終幕「私がここにいる理由」


 物心がついた頃からあの夢を見ていた。私が歳を重ねる度に視線の高さは高くなって、気づけばいつの間にか彼の背を抜いていた。彼よりも小さかった私は、学校に入り始めた頃には彼が成長しない事を知り、よりそれが夢なのだと、彼はただの夢の住民だと勘違いし始めた。――それも、もう終わったこと。
 夢にうなされることは最近になって急激に少なくなってきている。それもそうだ、このところあの夢は大きく変化して、昔よりも現実的になった。そもそもあの子どもが銀色の大地を踏みしめて私に近づくのも、名前を呼んだ後に何かを話すことも、今までには無かったことだった。あの誕生日――私たちが可愛らしい黒い歌姫や掴み所がない赤髪の情報屋と出会い、ちょっと憎たらしい雷の研究者と再会し、今までしたことのない国外への旅を決意した日、思えばあの日の夢で変化は訪れた。何かを指し示していたのだろうか、或いは一つの予言のようなものだったのだろうか。今度聞いてみよう、どうせあの少年とはまた出会うだろう。現実か、それとも夢か、まだ私には分からないが。


 重たい足を引きずって、静かにただひたすら西を目指して歩く。兄さんと彼に肩を貸しながら先を行くノウゼンさんたちには前を、残り三人で追撃を警戒しながら後ろを。そういう話が合ったにも関わらず、気力が殆どなかったためか西に歩を進めるにつれて警戒は薄れていく。それを見て青年は息をつくも、咎める気は起こらなかったらしい。
 こんなにも私たちが疲弊しているのは、紛れも無くあの将軍のせいだ。今度からはもっと臨機応変に対応する必要がある、技を磨かなければ遠く足元にも及ばない、そう思い知らされた。先生たちに襲撃という名の鍛錬を受けてから一周間が経とうとしているのが信じられない、結局私たちだけでまともに戦闘出来たことは無かった。ノウゼンさんの言う通り個々が訓練して、戦えるようにしなければ――ああ、でも一つ今更ながらに思うことがある。それは、このメンバーで旅をするのはもう無いことかもしれないということだった。
 先が思いやられる、そんなことを思っていたのももう一週間前。目処がまだ立たないために、このギルドが解散するときは伸びていく。
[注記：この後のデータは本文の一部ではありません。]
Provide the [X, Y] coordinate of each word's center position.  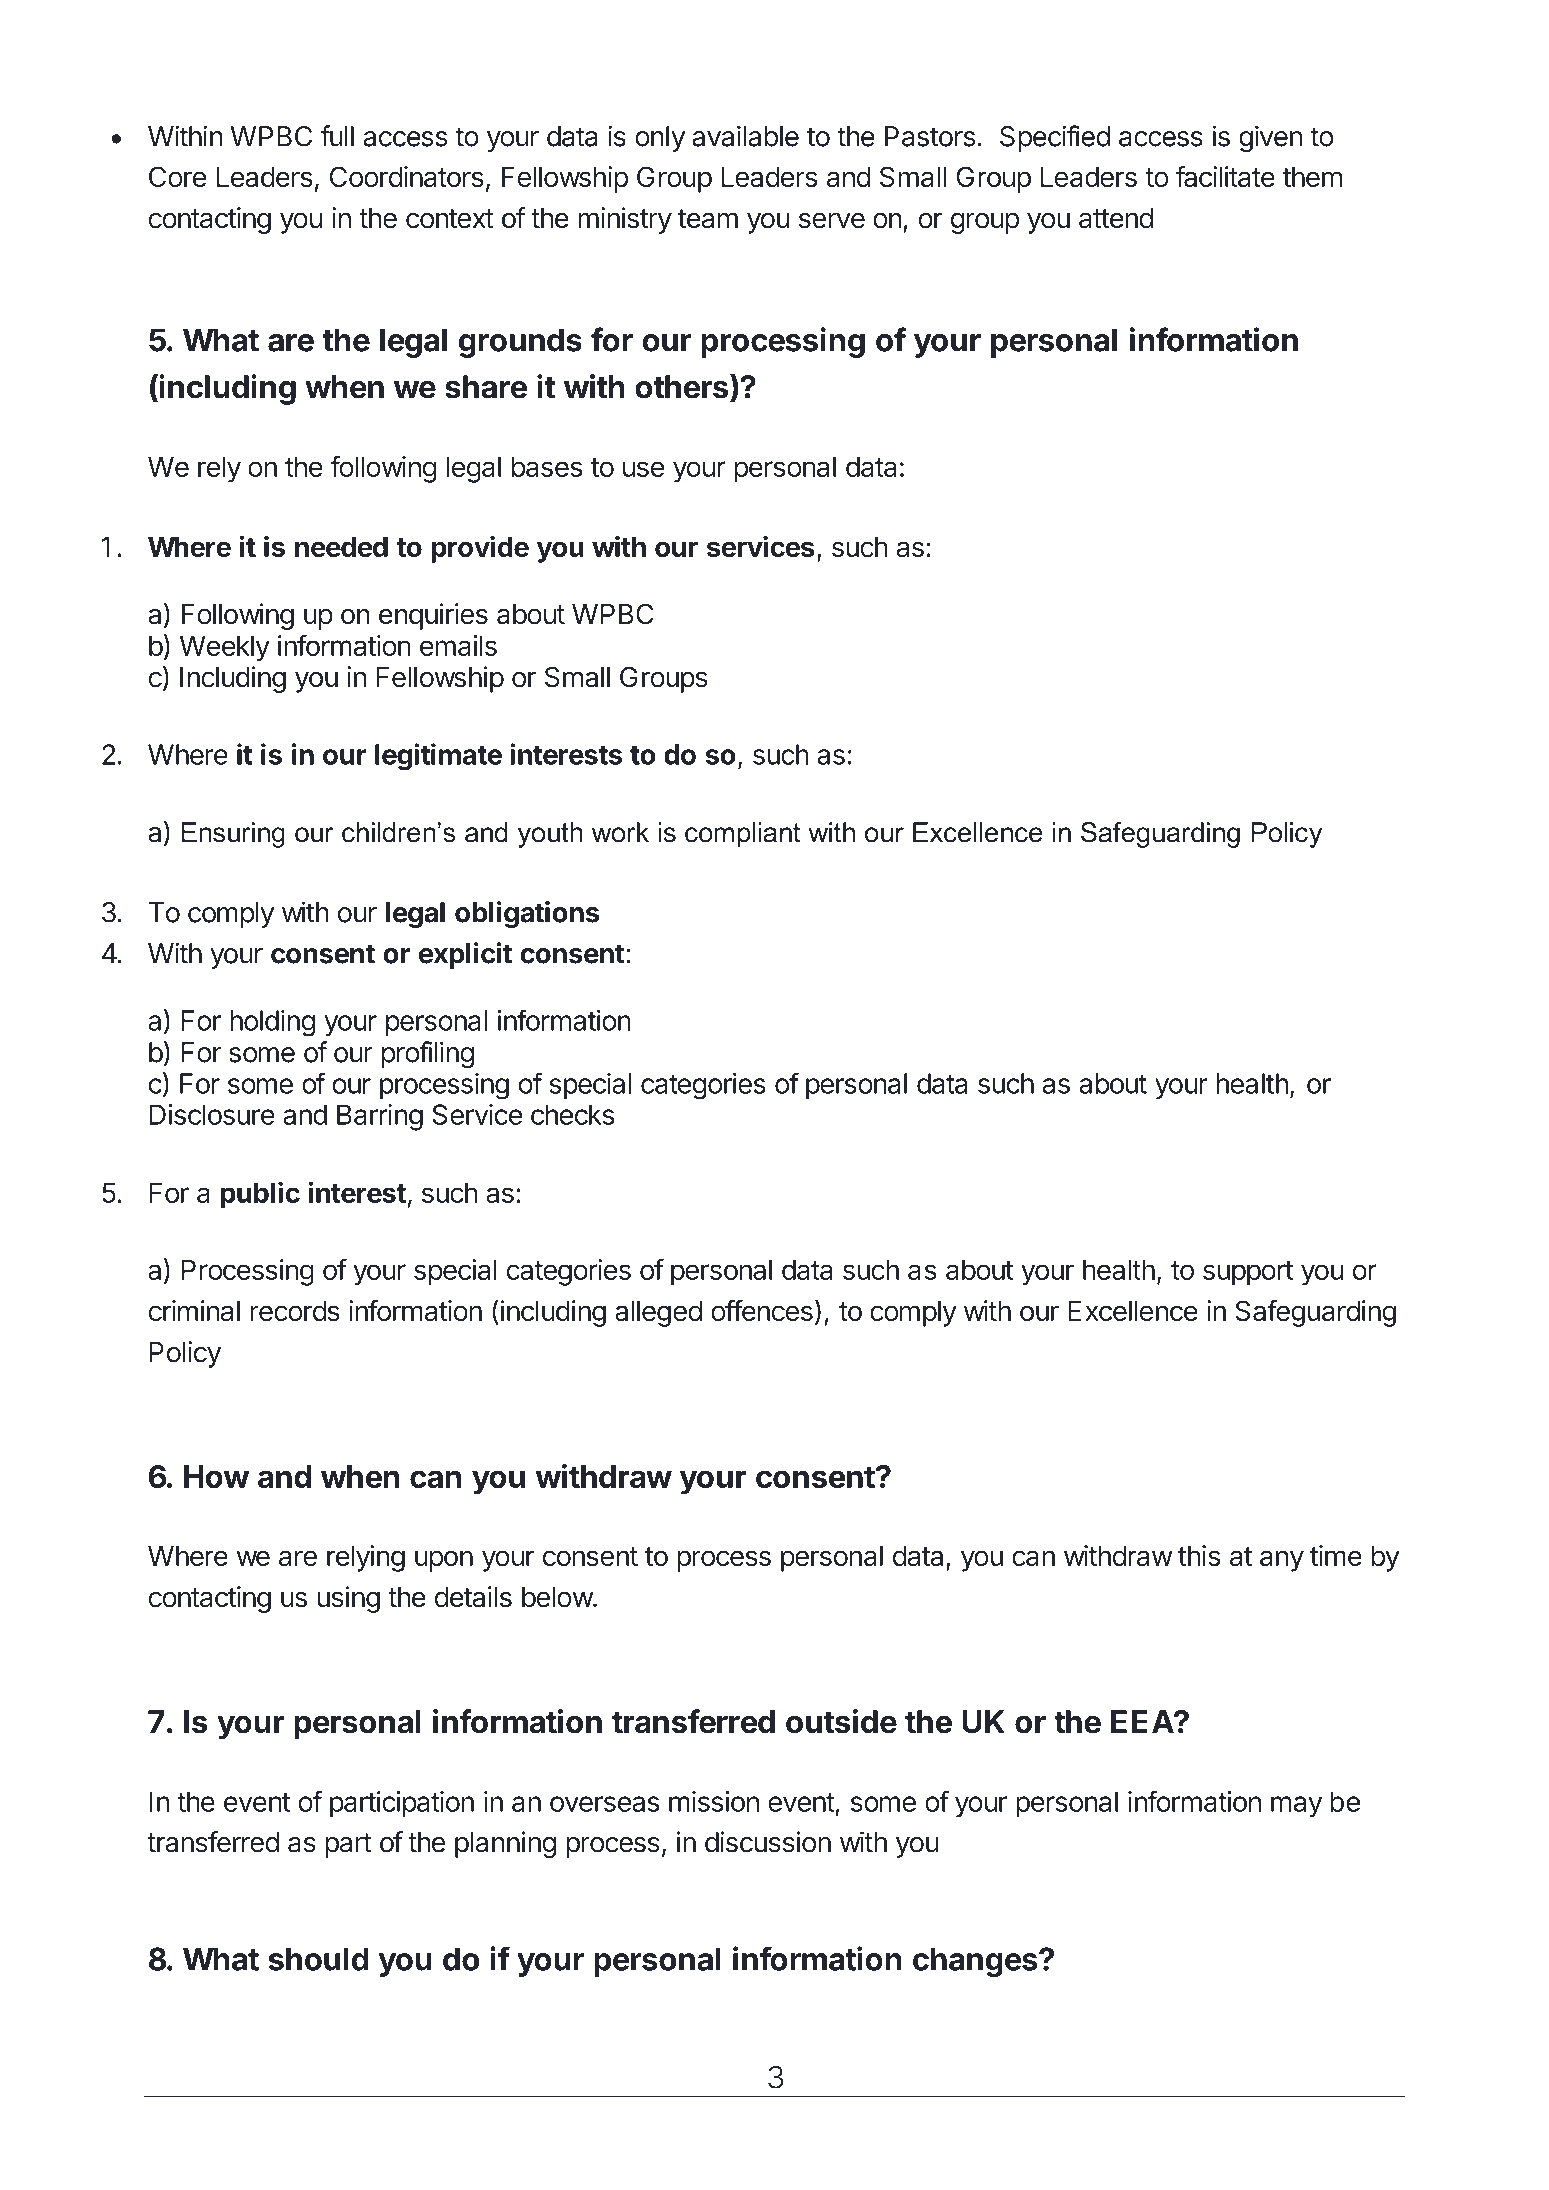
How [216, 1476]
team [708, 219]
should [319, 1959]
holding [272, 1023]
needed [341, 547]
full [337, 136]
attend [1116, 218]
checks [572, 1114]
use [644, 469]
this [1199, 1555]
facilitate [1225, 176]
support [1248, 1273]
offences [762, 1310]
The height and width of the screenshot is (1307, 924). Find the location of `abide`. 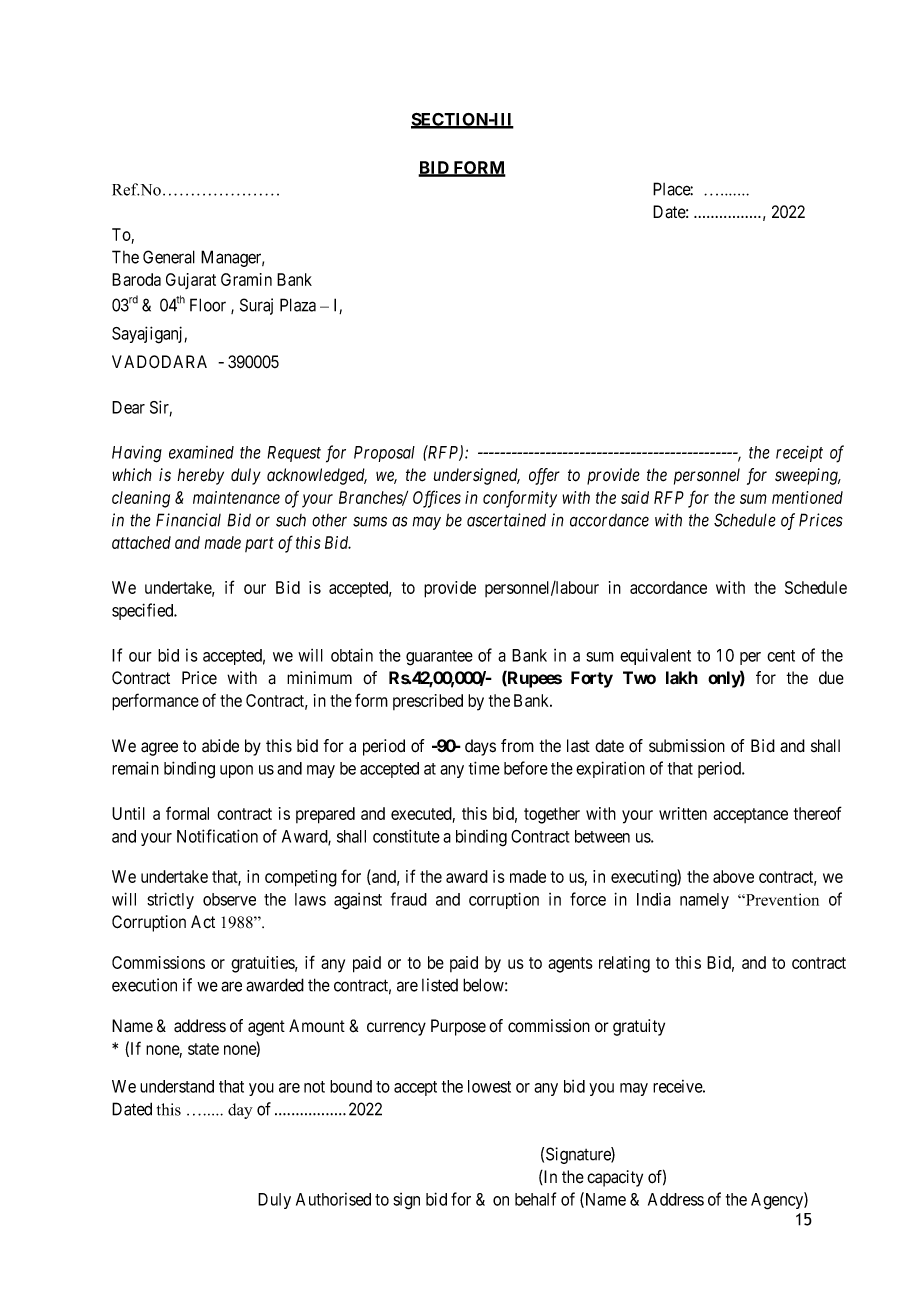

abide is located at coordinates (220, 746).
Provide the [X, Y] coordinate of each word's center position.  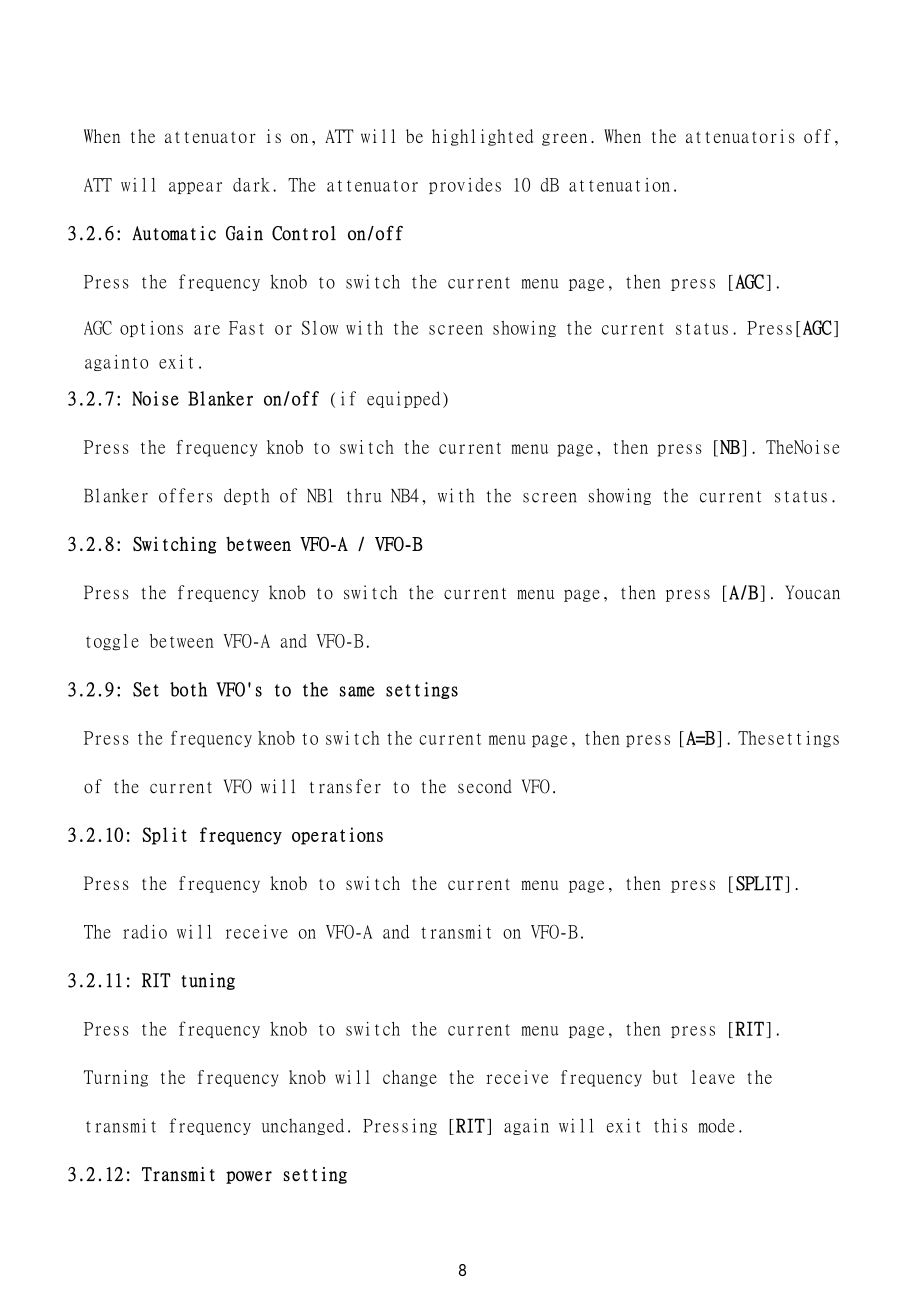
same [357, 691]
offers [185, 495]
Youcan [812, 592]
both [188, 689]
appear [195, 188]
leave [713, 1077]
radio [145, 932]
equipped [403, 399]
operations [337, 836]
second [485, 786]
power [249, 1177]
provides [465, 186]
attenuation [619, 185]
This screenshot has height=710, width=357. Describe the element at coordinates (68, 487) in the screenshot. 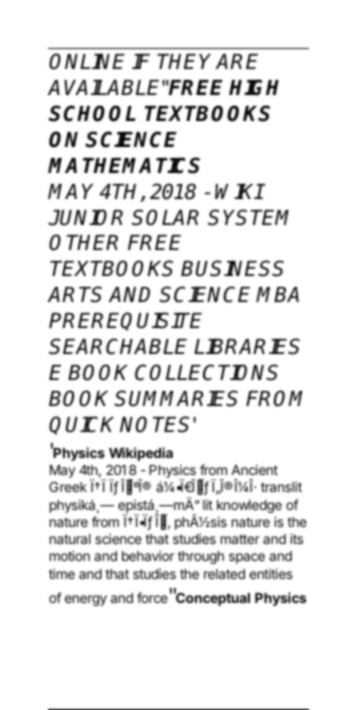

I see `Greek` at that location.
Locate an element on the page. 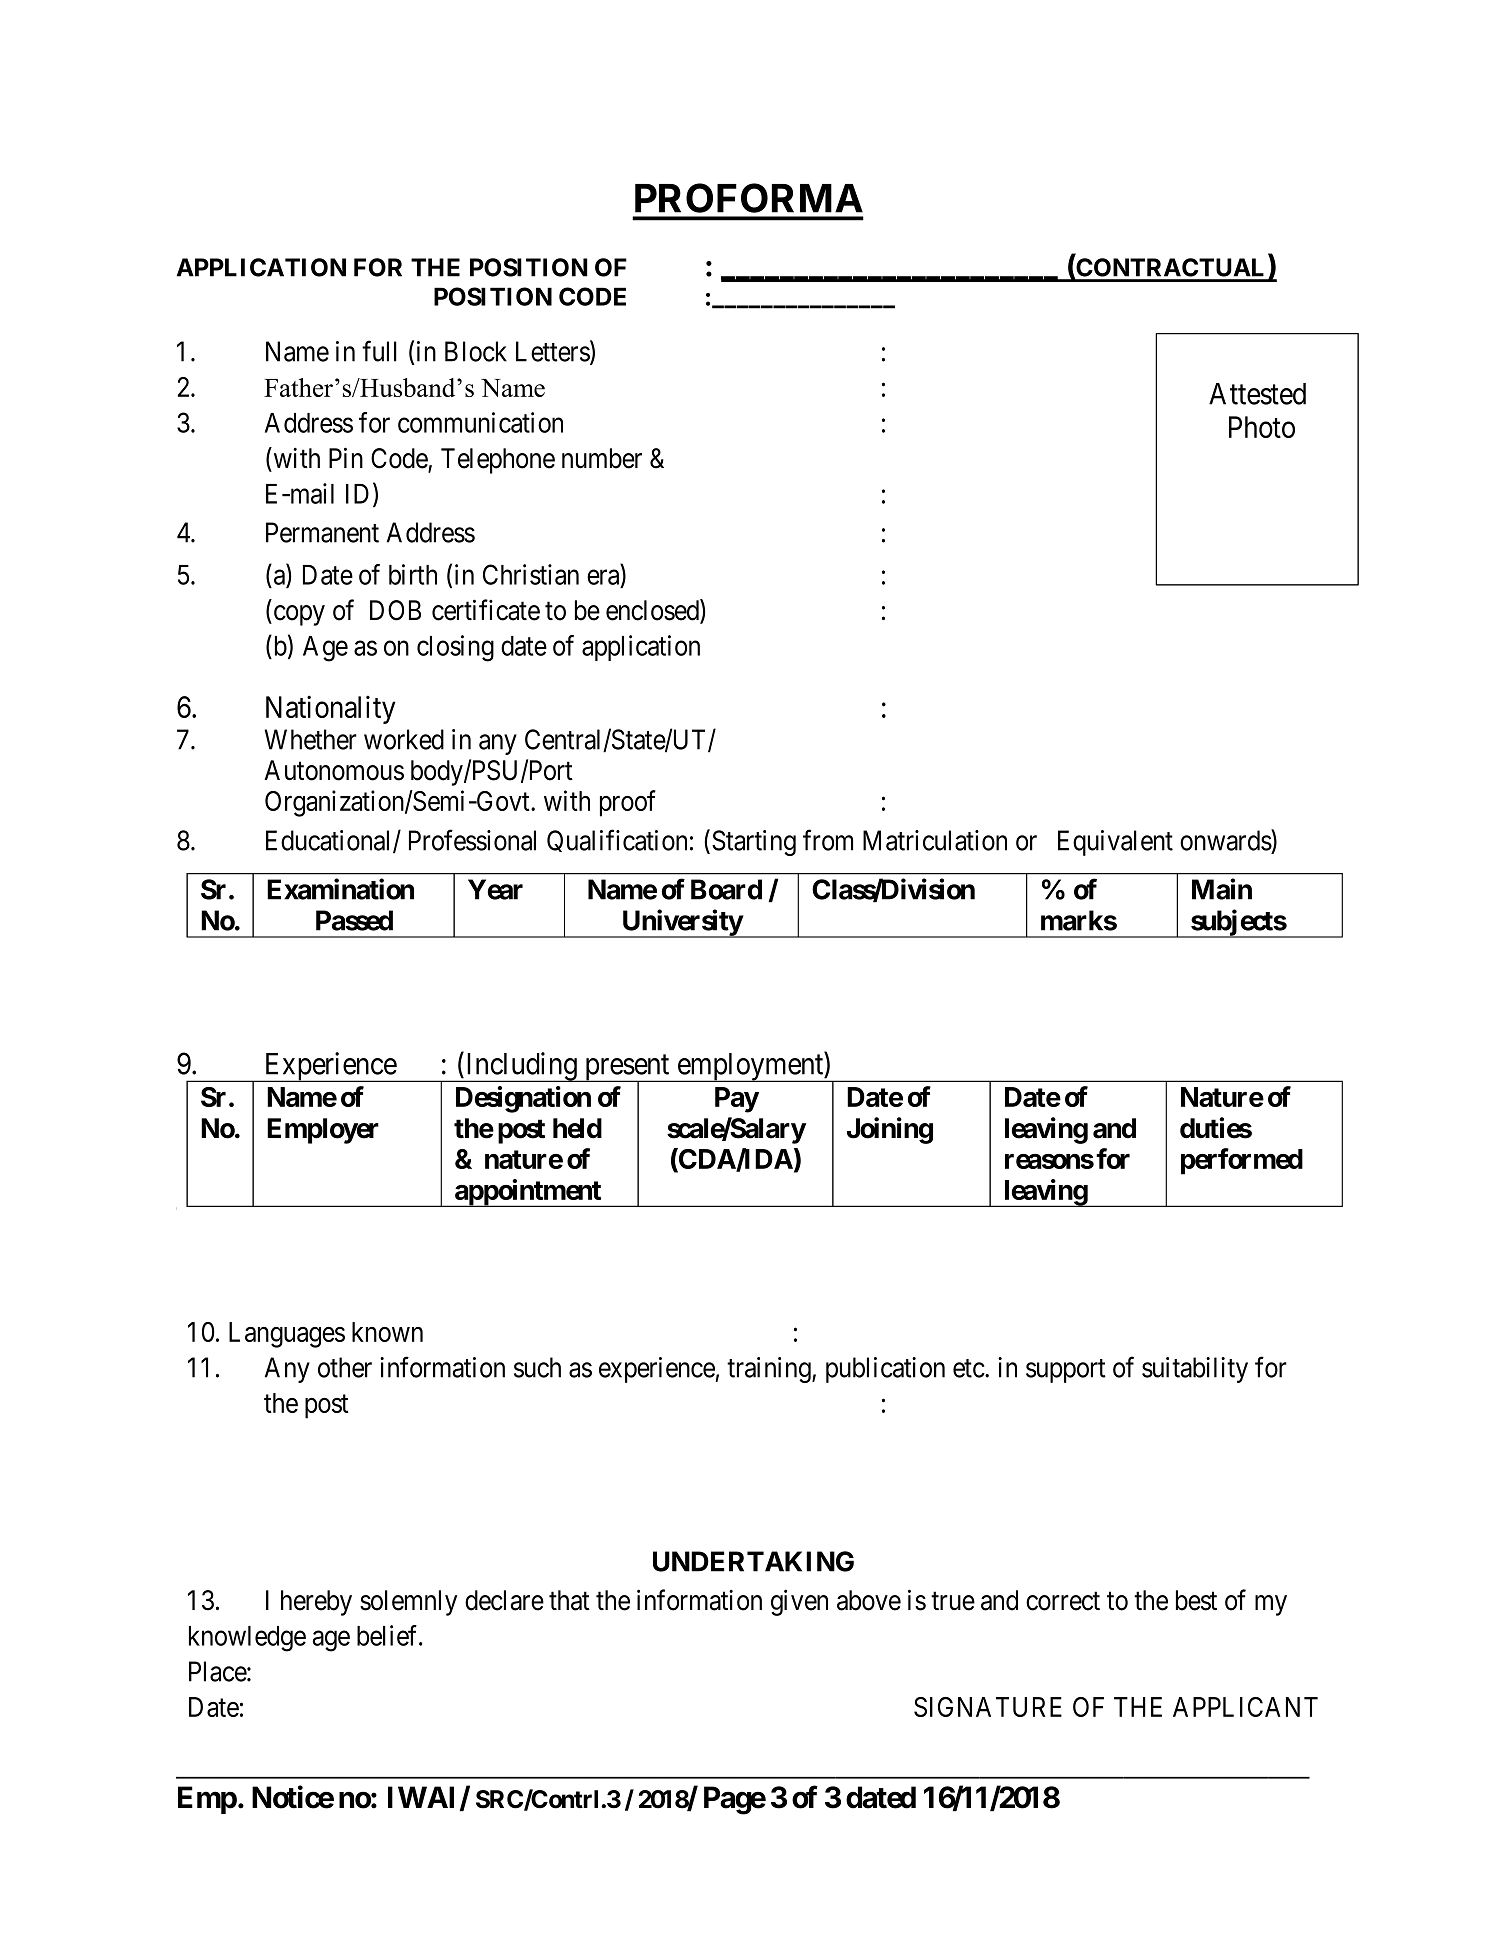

それでもいつかは訪れるお別れが、実はすぐそこに迫ってきていることには驚くことしか出来ない。少なくともこれ以上のことは依頼の中には含まれておらず、報告が終わればこのギルドの目的は達されてしまうのだ。あまりにも色んな事が起こりすぎて、今もまだ整理が出来ていないことが多いのだが、どうなってしまうのやら。
 ふと兄さんが後ろを、私たちの方を振り返る。視線を向けられた少女はきょとんとして首を傾げた。

「ガディーヴィさん……どうされましたか?」
「いや、なんか考え事か?さっきからぼうっとしてる」

 少女は心底驚いたような顔をしてその場に突っ立ってしまい、私たちもつられてその場に留まる。どうやら兄さんは彼女のことを気にしていたようだ、目を伏せた少女に皆の視線が集まった。ぽつりぽつりと呟くその声は、怒られるのを怖がる小さな子供のよう。

「私は、知らなかったとはいえ、皆さんを騙していたのだと思うと……知らないことは罪なのだと」

 その言葉を聞いて小さくため息をついたのは銀髪の青年。銀糸を揺らして首を傾けて眉を潜めた彼が紡いだのは意外にも、彼女を気遣うような言葉だった。

「騙していた、というには少し捉え方が違うんじゃないか?お前が知らなかったのは事実だし、本当のことを言っていたのだろう、お前の記憶から見れば」
「それは……そうですけれど」
「俺はお前の言葉は今でも覚えている。「穏やかに暮らせたら」、あの言葉は今だって本心の言葉なんだろう。なら、その言葉が実現できるようにすればいい。お前は何も間違ったことはしていない、少なくとも俺達の前ではな」

 ユティーナが目を開いて目の前の男を黙って見詰める。どうやらその答えは予想していなかったらしい、言葉なく青年を見る少女は頷いて、歩を進めようとした。
 しかしノウゼンさんはまだ動かない、ほんの少し視線を横へと逸らして、赤髪の少年の方へと鋭い視線を向けていたからだ。

「……俺は、ユティーナよりもお前から話が聞きたい。エイブロ」

 冷たい言葉にゆったりと赤髪の青年が顔をあげる。その表情には諦めの色が見えて、いつもの彼ではないということは明白だった。それでも銀髪の青年は言葉を重ねる、そんなことで容赦してはくれなかった。

「お前はユティーナと違い、ほとんどの人間を騙していた。これでお前の信用は完全に失った」

 ノウゼンさんの言葉を聞いているはずなのに、エイブロは黙ったまま。視線を逸らした彼が見た先は何故か少女で、向けられた方も困ったように首を傾げている。横から口出ししていいのか迷ったところで少年は、口を開いた。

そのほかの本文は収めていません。